TO DO:
Please answer these questions using the merger press release below.
(a) Who is named as SVP and CFO under the company contact?
(b) In what year was Hovnanian Enterprises founded?
(c) Where is Washington Homes headquartered?

DOCUMENT SECTION:
FOR: WASHINGTON HOMES, INC.
FROM: Pamela Roderick, Sr. Account Executive
Greg Schmalz, VP-Media Relations
Nicholas Patruno, Investor Relations
(212) 564-4700
COMPANY Christopher R. Spendley, SVP and CFO
CONTACT: (301) 773-2500
FOR IMMEDIATE RELEASE
HOVNANIAN ENTERPRISES AND WASHINGTON HOMES ANNOUNCE MERGER
LANDOVER, MD, August 28 -- Washington Homes, Inc. (NYSE: WHI) and
Hovnanian Enterprises, Inc. (ASE: HOV) announced today that they have signed a
definitive merger agreement. Hovnanian Enterprises, founded in 1959 and
headquartered in Red Bank, New Jersey, and Washington Homes, headquartered in
Landover, Maryland, are each leading national homebuilders. The combination of
the two companies is expected to rank among the top ten homebuilders in the
United States.

EXTRACTED RECORDS:
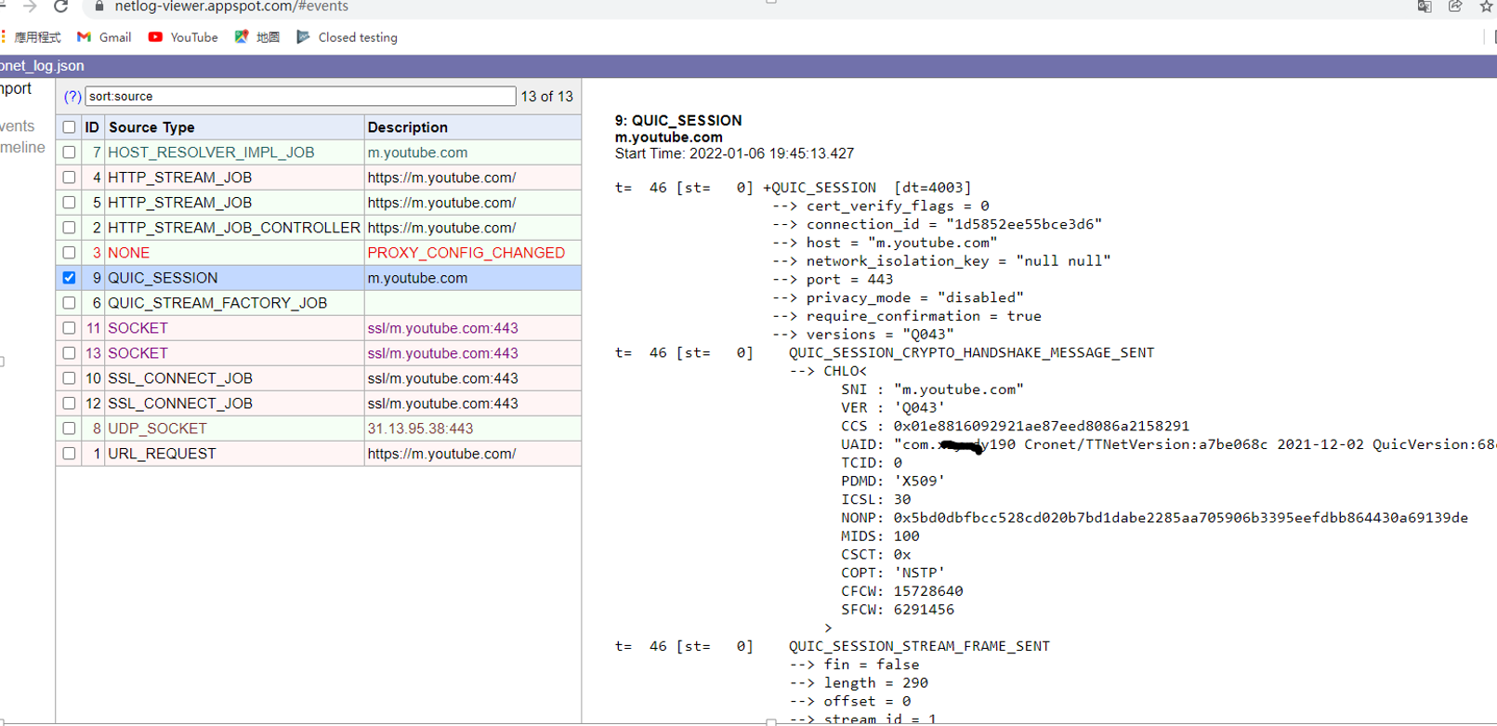The width and height of the screenshot is (1497, 726).
Task: Bookmark this page with the star icon
Action: coord(1486,7)
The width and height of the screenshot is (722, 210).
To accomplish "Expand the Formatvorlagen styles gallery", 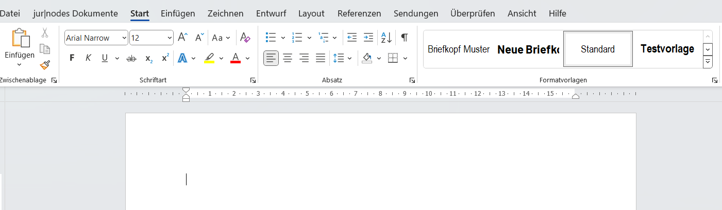I will click(x=708, y=62).
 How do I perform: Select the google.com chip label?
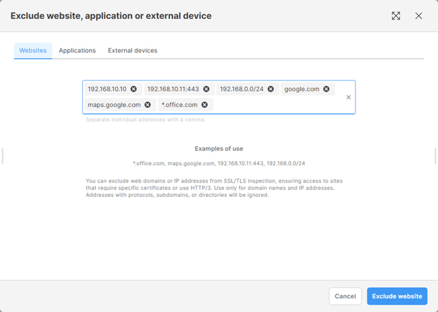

WRITTEN ANSWER:
(a) Christopher R. Spendley
(b) 1959
(c) Landover, Maryland